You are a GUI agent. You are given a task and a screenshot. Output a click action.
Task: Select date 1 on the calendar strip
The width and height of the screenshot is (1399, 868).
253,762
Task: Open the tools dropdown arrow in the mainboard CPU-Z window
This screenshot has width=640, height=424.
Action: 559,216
------------------------------------------------------------------------
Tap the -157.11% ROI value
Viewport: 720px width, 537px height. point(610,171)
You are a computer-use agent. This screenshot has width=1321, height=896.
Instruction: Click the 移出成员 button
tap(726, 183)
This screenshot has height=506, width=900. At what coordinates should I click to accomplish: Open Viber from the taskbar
------------------------------------------------------------------------
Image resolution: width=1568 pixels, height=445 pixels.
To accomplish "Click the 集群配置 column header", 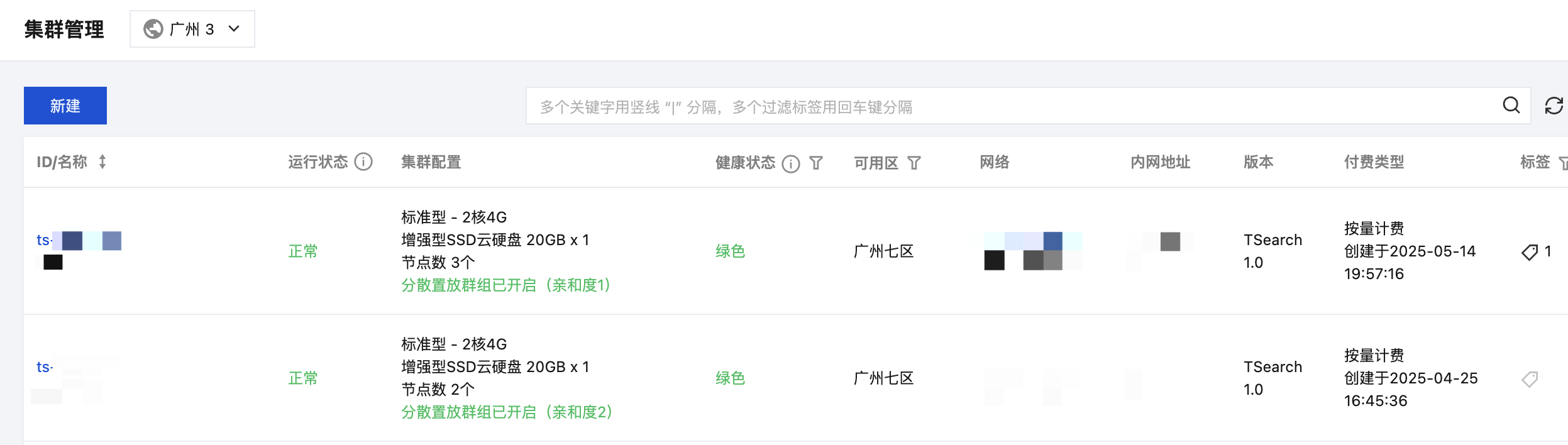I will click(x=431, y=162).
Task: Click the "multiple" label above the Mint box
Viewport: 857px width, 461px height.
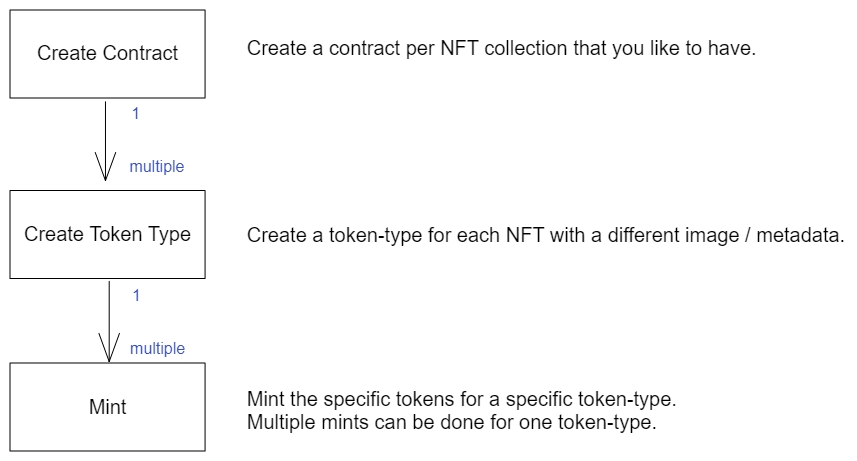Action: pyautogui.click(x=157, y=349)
------------------------------------------------------------------------
■ What is being asked
Rewrite the lines of the data starting at the line containing "Task: Open the" and ending at the line containing "Action: 559,216" as a numbered list, both included and blank lines left out.

■ Right answer
1. Task: Open the tools dropdown arrow in the mainboard CPU-Z window
2. This screenshot has width=640, height=424.
3. Action: 559,216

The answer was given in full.